The hierarchical clustering is shown in a visualisation called a dendrogram. The dendrogram is read from right to left, starting with the texts in their own branches and then grouping them by similarity. The longer the line between the two elements, the lower their similarity.

The dendrogram can be cut at any height to give the desired number of groups. For example, five groups.

Dialect maps

We can look at the selected groups on a map, so we know where the speaker is from. There is even latitude and longitude information in the data.

We add the results of the hierarchical clustering to the Geo Map widget, where we colour the points by cluster. Ask students if they think the clustering makes sense. Why yes/no?

What can we conclude from the map?

Let’s investigate why the computer made this decision. We will explore the selected groups in the Box Plot widget.

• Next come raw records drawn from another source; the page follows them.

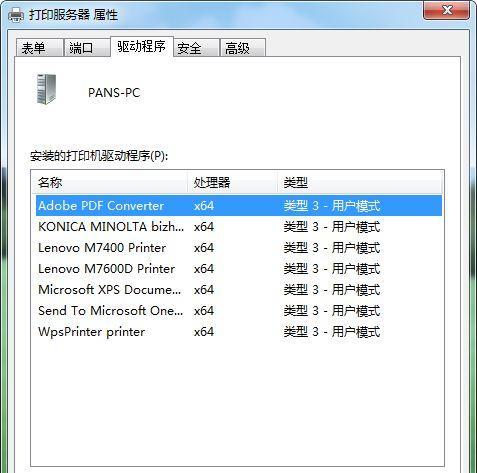
Task: Click empty area below driver list
Action: click(x=237, y=403)
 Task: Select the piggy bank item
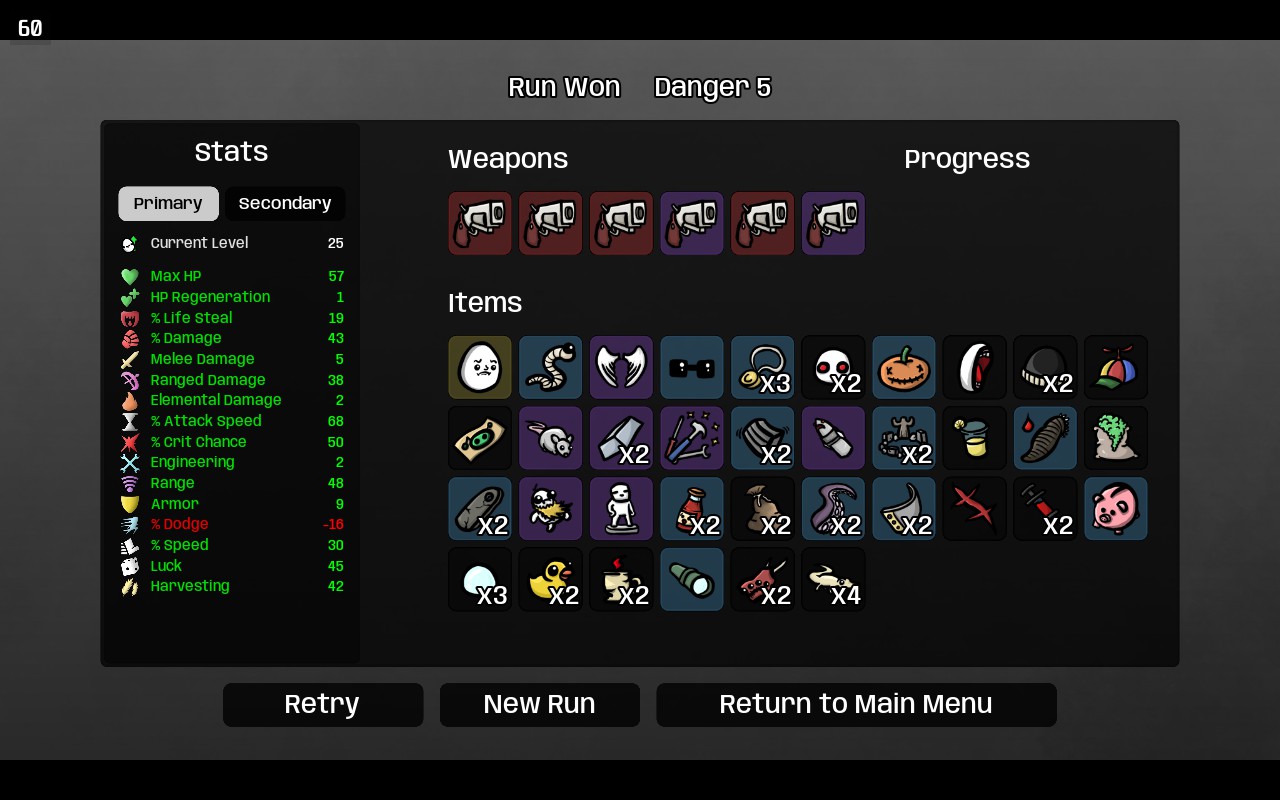pos(1116,508)
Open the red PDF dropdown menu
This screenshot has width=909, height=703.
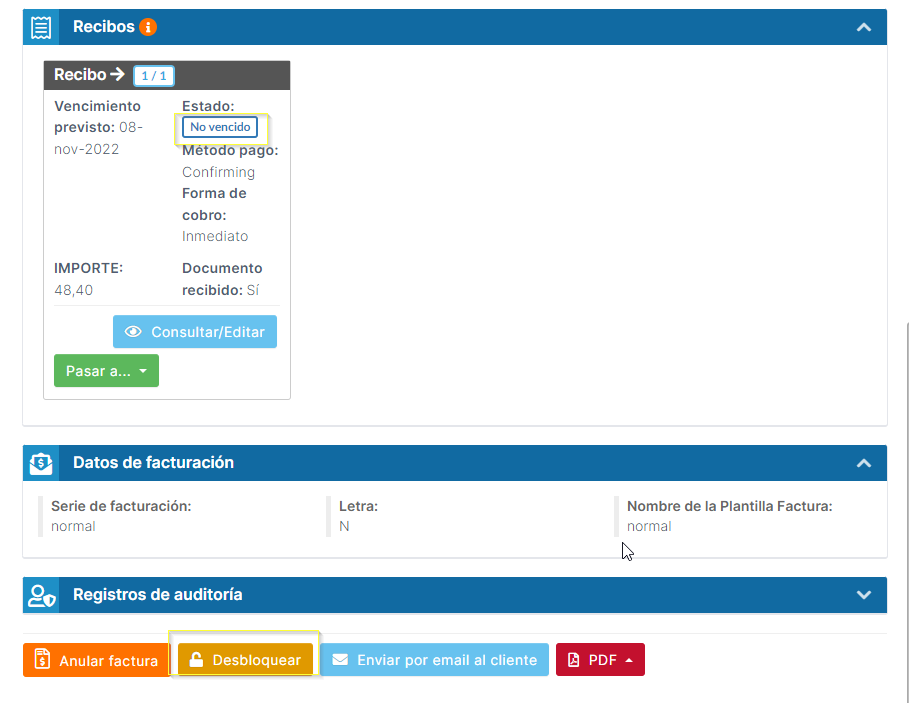[600, 660]
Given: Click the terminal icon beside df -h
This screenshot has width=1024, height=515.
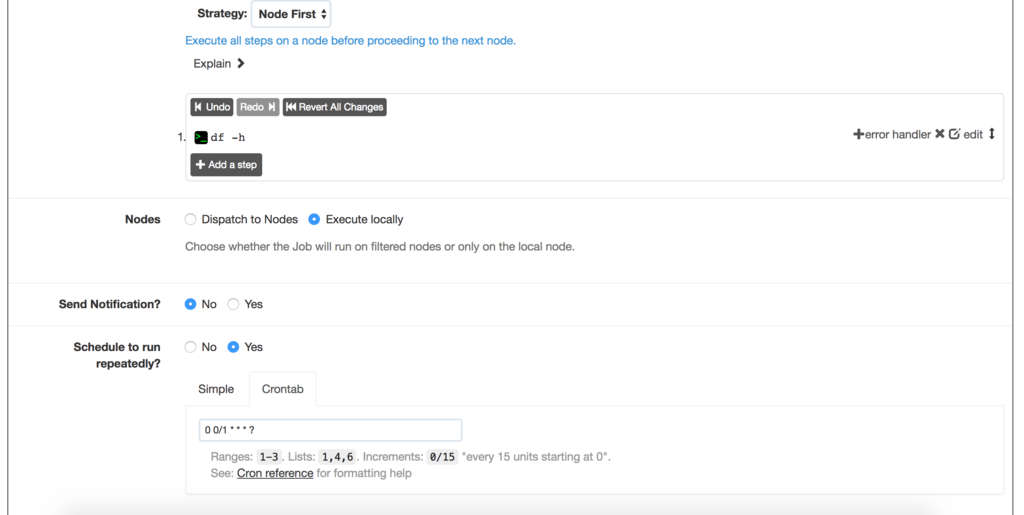Looking at the screenshot, I should 201,138.
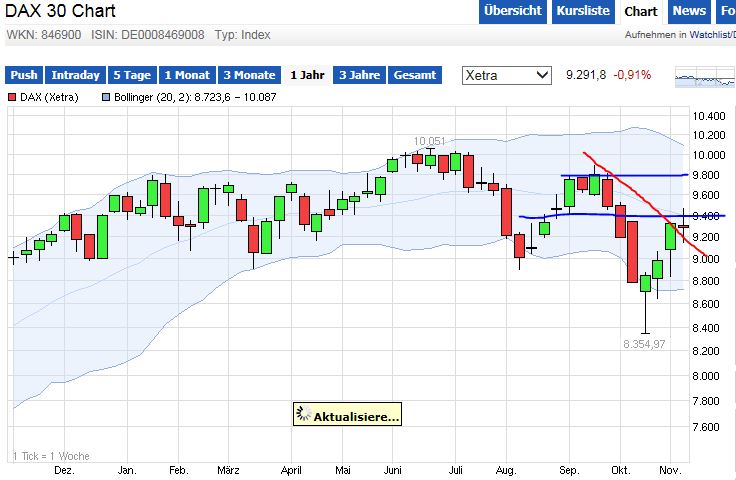
Task: Click the 10.051 high price label
Action: click(431, 141)
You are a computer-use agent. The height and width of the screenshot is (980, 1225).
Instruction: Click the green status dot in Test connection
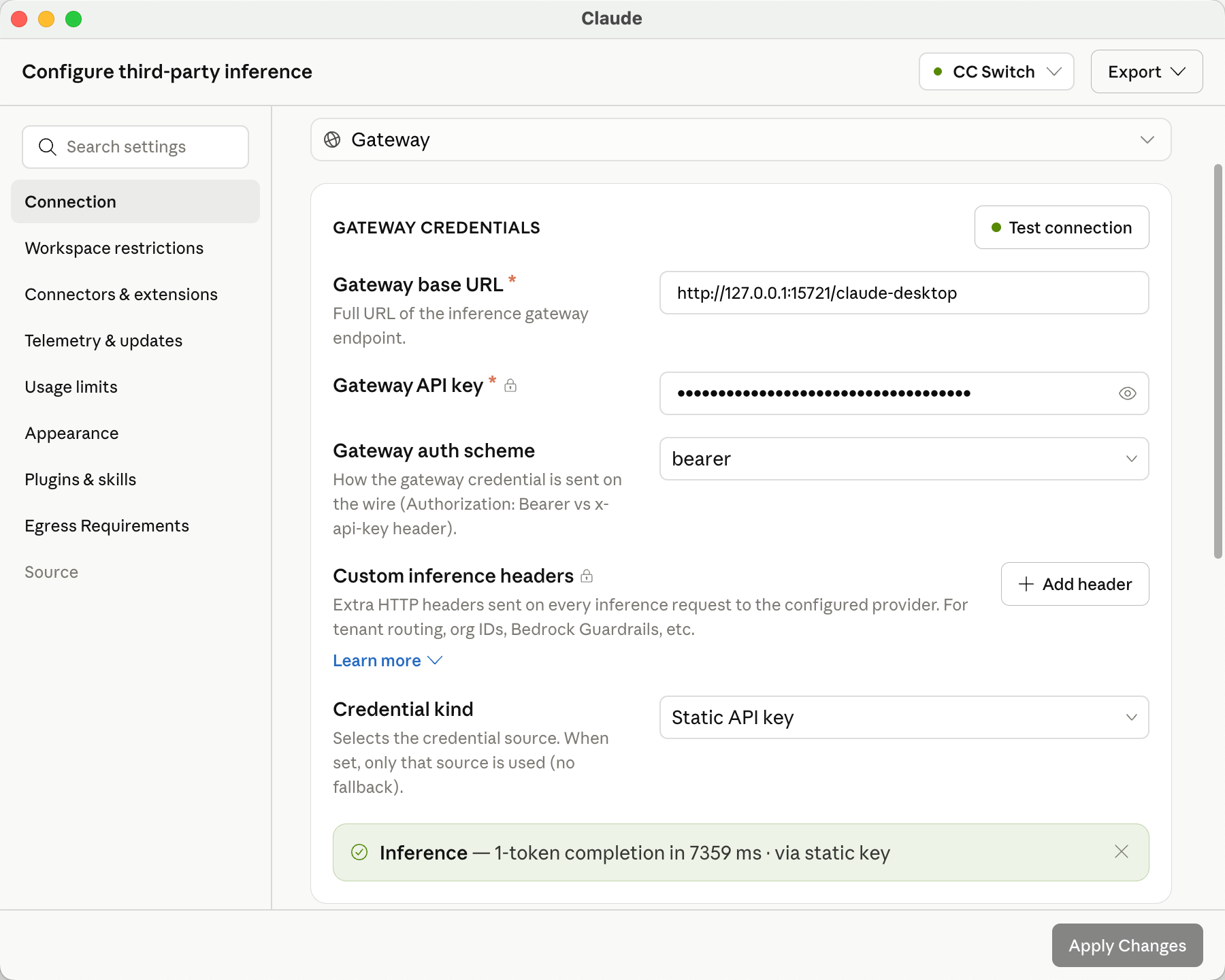pos(996,227)
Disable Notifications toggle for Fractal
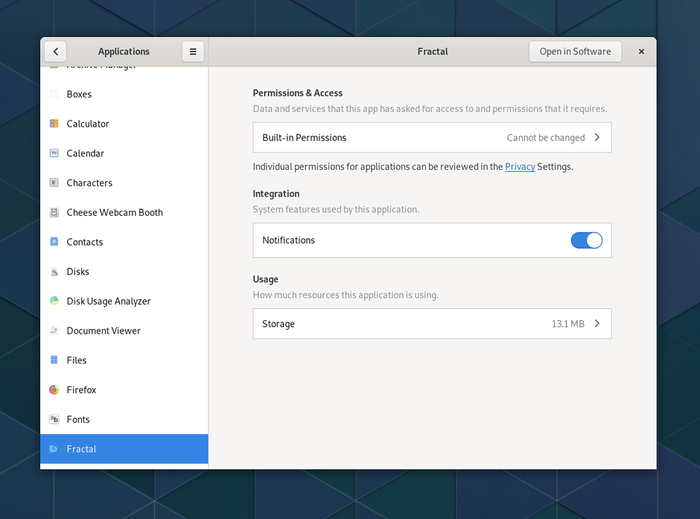Viewport: 700px width, 519px height. [x=586, y=240]
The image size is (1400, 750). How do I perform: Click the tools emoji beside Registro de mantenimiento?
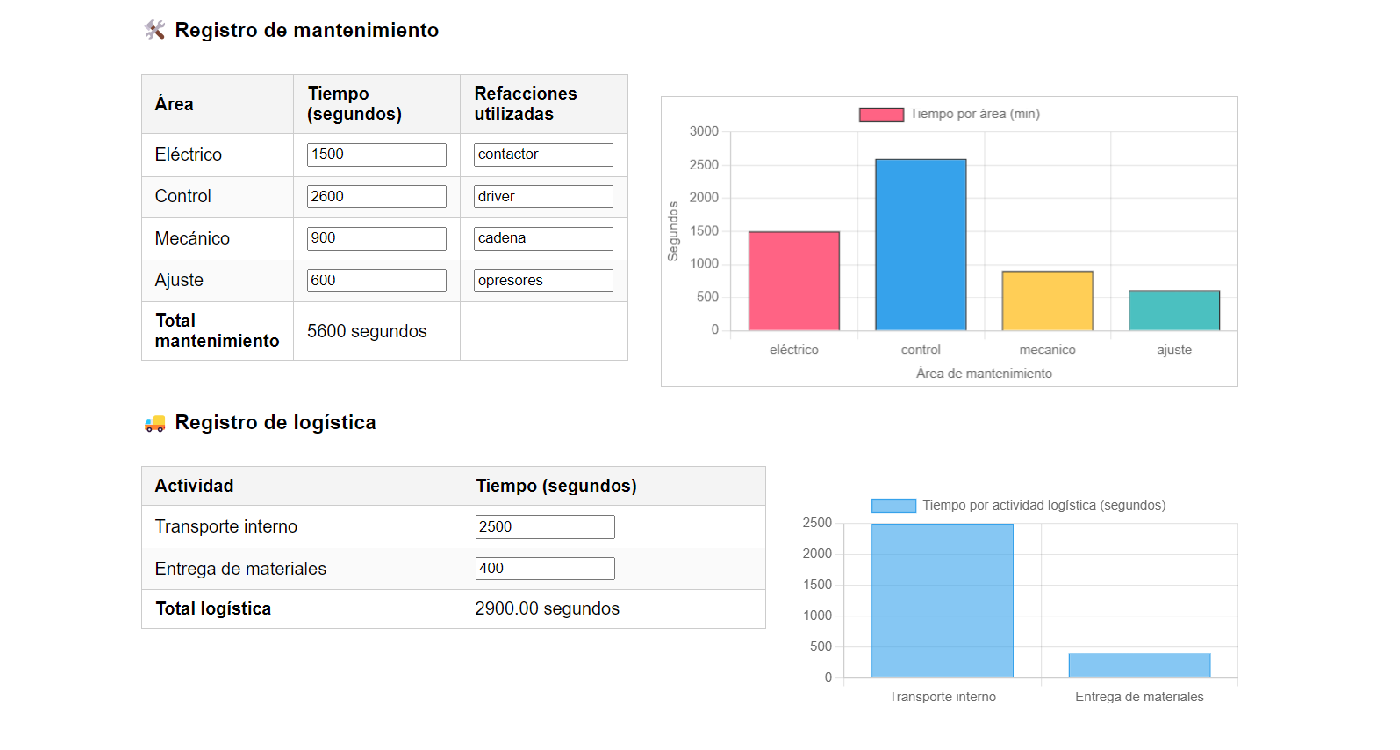tap(155, 30)
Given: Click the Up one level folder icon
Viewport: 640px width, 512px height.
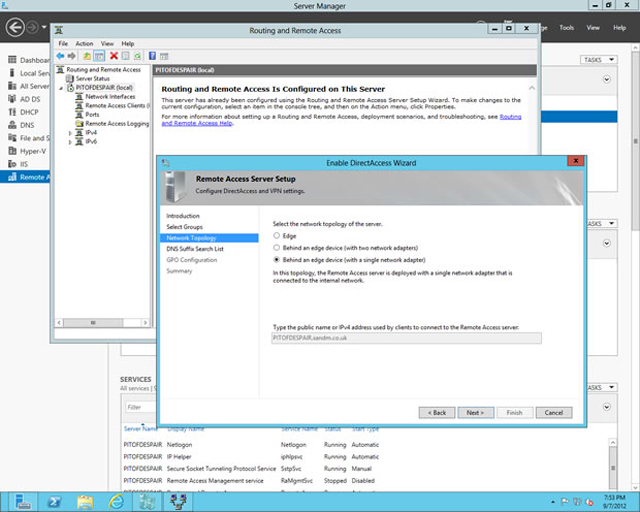Looking at the screenshot, I should click(87, 56).
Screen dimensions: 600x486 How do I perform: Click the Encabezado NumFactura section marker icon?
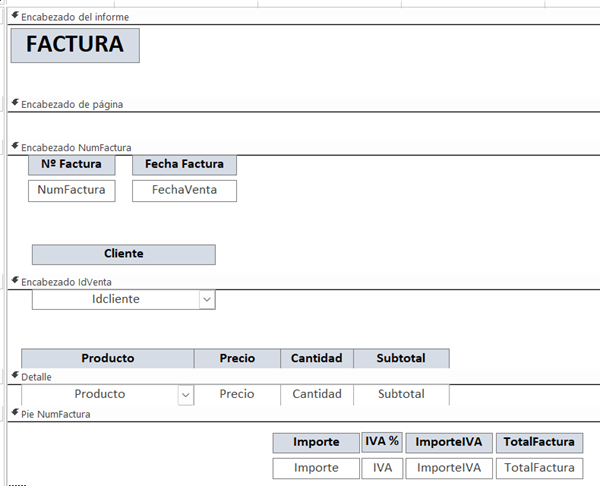tap(14, 146)
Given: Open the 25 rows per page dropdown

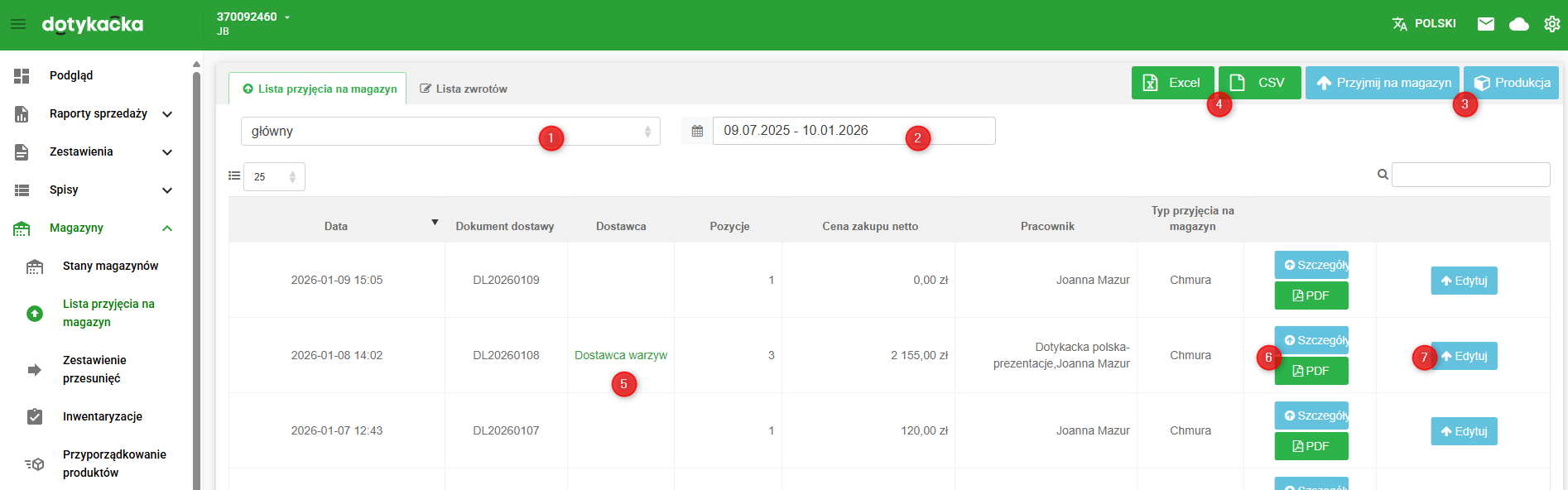Looking at the screenshot, I should 274,176.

We will split the data by group, which means that in the Subgroups section, we select the variable Cluster.

We then use statistics to help us identify the variables that best separate the groups. This statistic is called ANOVA and is an estimate of the difference between the groups. In graphical terms, this means that we look for variables where the groups are as separate as possible (have as different distributions as possible).

This is done by the option " Order by relevance to subgroups". When selected, the variables are sorted so that the variable that best distinguishes between groups will be at the top of the list. Obviously, this is the letter w, which represents the voice uə. This marks group two, i.e. the primorska dialect.

Do you know how the locals refer to Ajdovščina?

Students can also try it themselves. What characterises the štajerska dialect group? Does anyone know how they pronounce “včasih” in štajerska?

Conclusion

We tell students that computers can easily edit large amounts of text. They can cluster them (like we did), they can predict class (e.g. author, political party affiliation or sentiment), they can even generate new texts. Clustering is used in particular to organise large groups of texts.

  • Subject: slovenian
  • Age: 1st year
  • AI topic: clustering
Placement in the curriculum

In terms of Slovenian: understanding the similarities between Slovenian dialects and phonetic notation.

In terms of AI: students learn how to work with collections of texts. They learn how to divide a text into units (sounds) and then count the sounds in the text. They then learn how to arrange documents by similarity (phonetic pronunciation). They learn how to investigate the groups they have found and how to make sense of them.

Foreseen necessary widgets of Orange: Corpus, Preprocess Text, Bag of Words, Distances, Hierarchical Clustering, Geo Map, Box Plot

Student:

  • lists the basics of phonetic notation,
  • list dialect groups and subgroups,
  • list the basic parameters of the divisions into dialect groups (presence or absence of sounds, diphthongs),
  • draw, read and explain a graphic representation (e.g. a box plot).